I tweeted something on this some time ago:
Codes below for the lazy:
"""
https://twitter.com/junpenglao/status/928206574845399040
"""
import pymc3 as pm
import numpy as np
import matplotlib.pylab as plt
L = np.array([[2, 1]]).T
Sigma = L.dot(L.T) + np.diag([1e-2, 1e-2])
L_chol = np.linalg.cholesky(Sigma)
with pm.Model() as model:
y = pm.MvNormal('y', mu=np.zeros(2), chol=L_chol, shape=2)
tr0 = pm.sample(500, chains=1)
tr1 = pm.fit(method='advi').sample(500)
tr2 = pm.fit(method='fullrank_advi').sample(500)
tr3 = pm.fit(method='svgd').sample(500)
plt.figure()
plt.plot(tr0['y'][:,0], tr0['y'][:,1], 'o', alpha=.1, label='NUTS')

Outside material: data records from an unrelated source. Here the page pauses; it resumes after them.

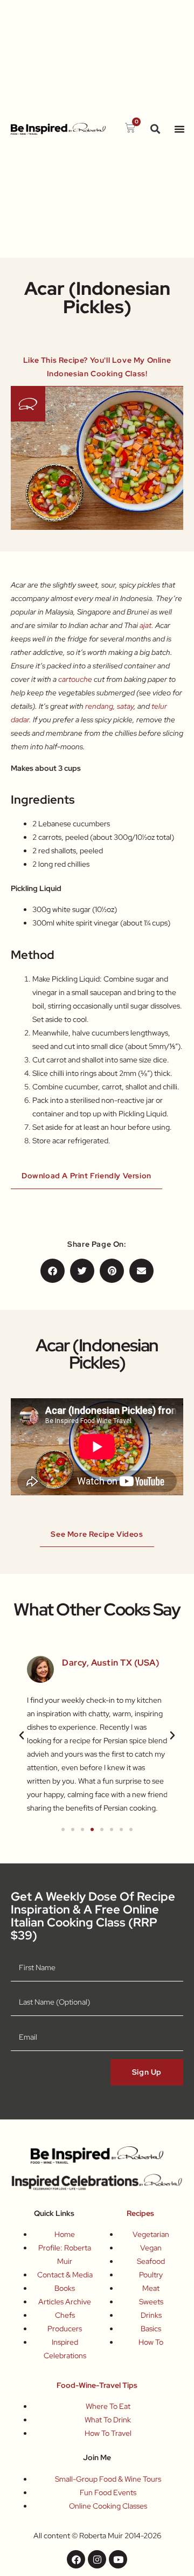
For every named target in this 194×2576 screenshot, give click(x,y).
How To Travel (108, 2433)
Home (64, 2234)
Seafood (151, 2261)
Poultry (151, 2275)
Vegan (151, 2248)
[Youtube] (118, 2559)
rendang (99, 706)
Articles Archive (64, 2301)
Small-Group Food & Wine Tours (108, 2479)
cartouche (75, 679)
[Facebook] (76, 2559)
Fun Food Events (108, 2492)
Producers (64, 2328)
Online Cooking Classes (108, 2506)
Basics (151, 2328)
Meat (151, 2288)
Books (64, 2288)
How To (150, 2342)
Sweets (151, 2301)
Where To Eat (108, 2406)
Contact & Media (65, 2275)
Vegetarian (151, 2234)
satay (125, 706)
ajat (145, 625)
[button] (155, 128)
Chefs (65, 2315)
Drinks (151, 2315)
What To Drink (108, 2420)
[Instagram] (97, 2559)
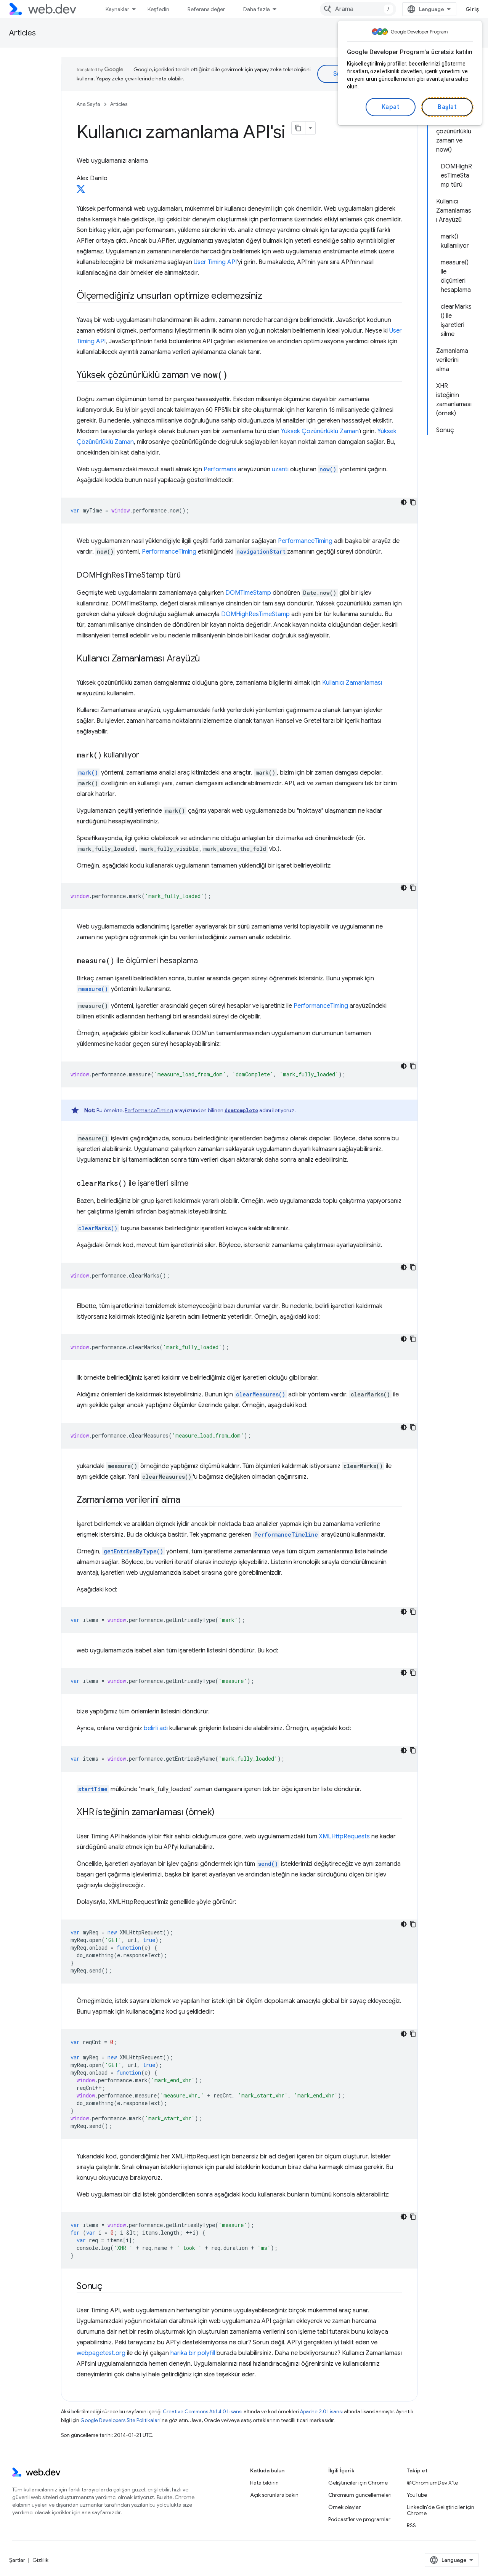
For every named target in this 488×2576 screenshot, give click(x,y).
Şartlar (17, 2560)
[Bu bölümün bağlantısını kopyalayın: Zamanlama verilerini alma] (187, 1500)
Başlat (447, 107)
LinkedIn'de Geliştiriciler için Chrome (440, 2510)
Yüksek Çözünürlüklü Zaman (320, 431)
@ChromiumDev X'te (432, 2482)
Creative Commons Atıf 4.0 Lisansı (202, 2411)
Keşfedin (158, 9)
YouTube (417, 2494)
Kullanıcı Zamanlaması (352, 683)
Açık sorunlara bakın (274, 2494)
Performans (220, 469)
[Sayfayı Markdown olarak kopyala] (298, 128)
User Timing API (215, 262)
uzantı (280, 469)
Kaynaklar (117, 9)
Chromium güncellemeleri (360, 2494)
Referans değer (206, 9)
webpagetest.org (101, 2353)
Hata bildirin (264, 2482)
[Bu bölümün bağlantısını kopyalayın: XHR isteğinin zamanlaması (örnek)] (221, 1812)
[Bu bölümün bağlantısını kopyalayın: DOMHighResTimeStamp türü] (187, 575)
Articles (22, 33)
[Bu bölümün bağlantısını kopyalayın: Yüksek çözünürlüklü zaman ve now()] (234, 375)
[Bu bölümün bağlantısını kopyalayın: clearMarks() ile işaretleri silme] (195, 1183)
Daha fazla (256, 9)
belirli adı (156, 1728)
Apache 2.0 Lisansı (321, 2411)
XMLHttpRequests (344, 1836)
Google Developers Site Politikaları (120, 2420)
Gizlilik (40, 2560)
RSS (411, 2525)
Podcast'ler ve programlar (359, 2519)
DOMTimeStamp (248, 593)
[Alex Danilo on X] (81, 191)
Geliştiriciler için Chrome (358, 2482)
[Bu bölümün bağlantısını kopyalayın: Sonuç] (109, 2286)
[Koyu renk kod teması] (403, 502)
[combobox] (358, 9)
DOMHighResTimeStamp (255, 614)
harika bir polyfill (192, 2353)
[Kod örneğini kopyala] (412, 502)
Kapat (391, 107)
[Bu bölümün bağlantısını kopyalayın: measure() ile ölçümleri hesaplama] (205, 961)
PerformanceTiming (305, 541)
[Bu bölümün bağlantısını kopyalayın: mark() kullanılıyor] (146, 755)
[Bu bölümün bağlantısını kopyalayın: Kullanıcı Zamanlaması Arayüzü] (207, 659)
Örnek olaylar (344, 2507)
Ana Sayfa (88, 104)
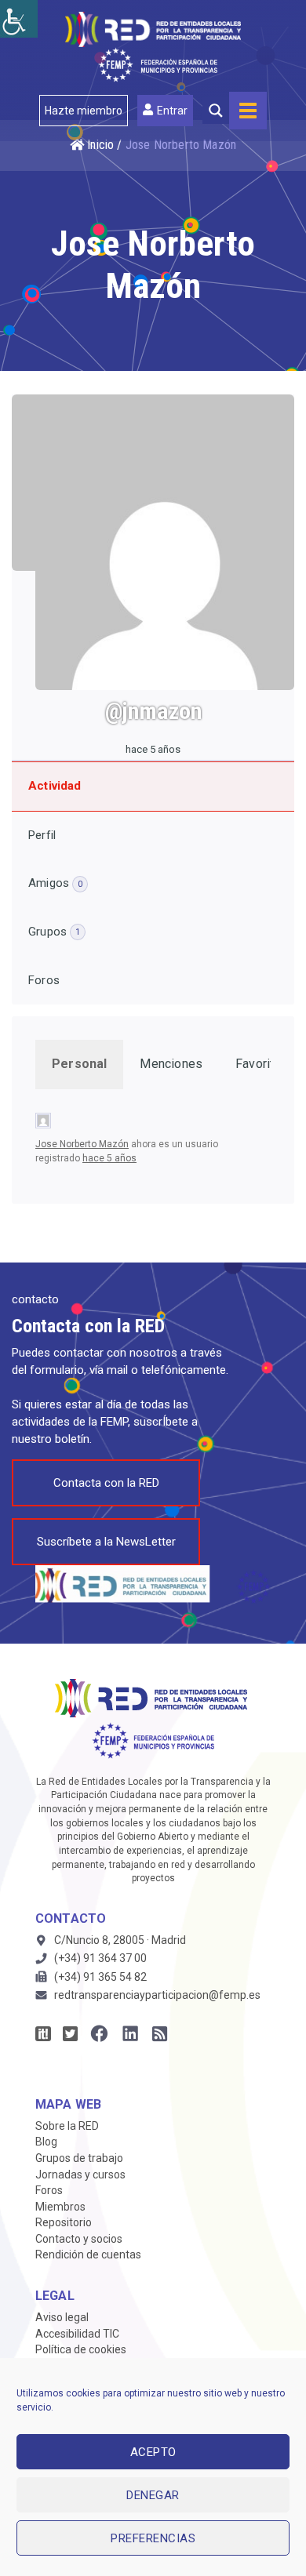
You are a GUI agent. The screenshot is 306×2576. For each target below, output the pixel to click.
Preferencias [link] (153, 2538)
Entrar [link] (172, 110)
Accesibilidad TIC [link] (77, 2333)
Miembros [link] (60, 2206)
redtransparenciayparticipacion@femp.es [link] (157, 1995)
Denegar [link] (153, 2495)
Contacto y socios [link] (78, 2239)
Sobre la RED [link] (67, 2126)
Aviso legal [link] (62, 2317)
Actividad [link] (55, 786)
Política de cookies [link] (80, 2349)
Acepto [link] (153, 2452)
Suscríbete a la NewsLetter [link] (106, 1542)
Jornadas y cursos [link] (80, 2174)
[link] (19, 19)
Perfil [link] (42, 835)
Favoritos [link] (262, 1063)
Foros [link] (44, 980)
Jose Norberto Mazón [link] (82, 1144)
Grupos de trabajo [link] (79, 2158)
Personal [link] (79, 1063)
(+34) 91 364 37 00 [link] (100, 1958)
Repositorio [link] (63, 2222)
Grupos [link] (54, 932)
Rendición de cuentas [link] (88, 2254)
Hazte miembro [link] (83, 110)
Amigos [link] (55, 883)
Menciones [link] (171, 1063)
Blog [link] (46, 2141)
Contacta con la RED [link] (106, 1483)
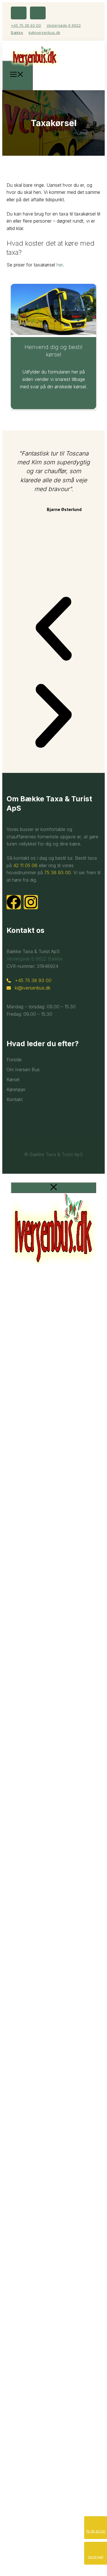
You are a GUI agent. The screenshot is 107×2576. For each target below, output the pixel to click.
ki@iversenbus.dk (44, 32)
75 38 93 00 (57, 872)
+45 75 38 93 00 (26, 25)
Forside (14, 1059)
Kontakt (15, 1099)
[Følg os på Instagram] (38, 13)
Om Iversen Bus (23, 1069)
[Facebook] (14, 902)
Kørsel (13, 1079)
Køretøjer (16, 1089)
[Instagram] (31, 902)
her (59, 265)
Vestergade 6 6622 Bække (34, 959)
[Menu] (17, 75)
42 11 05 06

plt.plot(tr1['y'][:,0], tr1['y'][:,1], 'o', alpha=.1, label='ADVI')
plt.plot(tr2['y'][:,0], tr2['y'][:,1], 'o', alpha=.1, label='FullRank')
plt.plot(tr3['y'][:,0], tr3['y'][:,1], 'o', alpha=.1, label='SVGD')
plt.legend();
"""
https://twitter.com/junpenglao/status/930826259734638598
"""
import matplotlib.pylab as plt
from mpl_toolkits import mplot3d
import numpy as np
import pymc3 as pm
def cust_logp(z):
return -(1.-z[0])**2 - 100.*(z[1] - z[0]**2)**2
grid = np.mgrid[-2:2:100j,-1:3:100j]
Z = -np.asarray([cust_logp(g) for g in grid.reshape(2, -1).T])
fig = plt.figure()
ax = fig.gca(projection='3d')
surf = ax.plot_surface(grid[0], grid[1], Z.reshape(100,100), cmap='viridis',
linewidth=0, antialiased=False)
with pm.Model():
pm.DensityDist('pot1', logp=cust_logp, shape=(2,))
tr1 = pm.sample(500, step=pm.NUTS())['pot1']
tr2 = pm.sample(500, step=pm.Metropolis())['pot1']
tr3 = pm.fit (n=50000, method='fullrank_advi').sample(500)['pot1'] #VI, cause whynot
import matplotlib.pylab as plt
_, ax = plt.subplots(1,3,figsize=(15,5), sharex=True, sharey=True)
ax[0].imshow(Z.reshape(100,100), extent=[-1,3,-2,2,]);
ax[0].plot(tr1[:,1], tr1[:,0], 'ro-',alpha=.1)
ax[1].imshow(Z.reshape(100,100), extent=[-1,3,-2,2,]);
ax[1].plot(tr2[:,1], tr2[:,0], 'ro-',alpha=.1)
ax[2].imshow(Z.reshape(100,100), extent=[-1,3,-2,2,]);
ax[2].plot(tr3[:,1], tr3[:,0], 'ro', alpha=.1)
plt.tight_layout()
with pm.Model():
pm.DensityDist('pot1', logp=cust_logp, shape=(2,))
minimal=pm.find_MAP()
You can also find a case study in https://github.com/junpenglao/GLMM-in-Python for hierarchical linear models, especially https://github.com/junpenglao/GLMM-in-Python/blob/master/pymc3_different_sampling.py comparing different fitting in PyMC3
.
Something I would like to point out is that, even though sometimes the estimation of regression coefficients seems to differ among different samplers, the fitting and prediction are actually very close.